→ **Given request**
Update the material so that "accomplish" becomes "carry out" everywhere, with nothing else changed.

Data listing

## START

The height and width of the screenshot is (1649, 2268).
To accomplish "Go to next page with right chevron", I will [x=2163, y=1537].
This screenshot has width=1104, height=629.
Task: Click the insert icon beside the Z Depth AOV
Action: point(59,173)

## END

→ **Final result**
The height and width of the screenshot is (1649, 2268).
To carry out "Go to next page with right chevron", I will [x=2163, y=1537].
This screenshot has width=1104, height=629.
Task: Click the insert icon beside the Z Depth AOV
Action: point(59,173)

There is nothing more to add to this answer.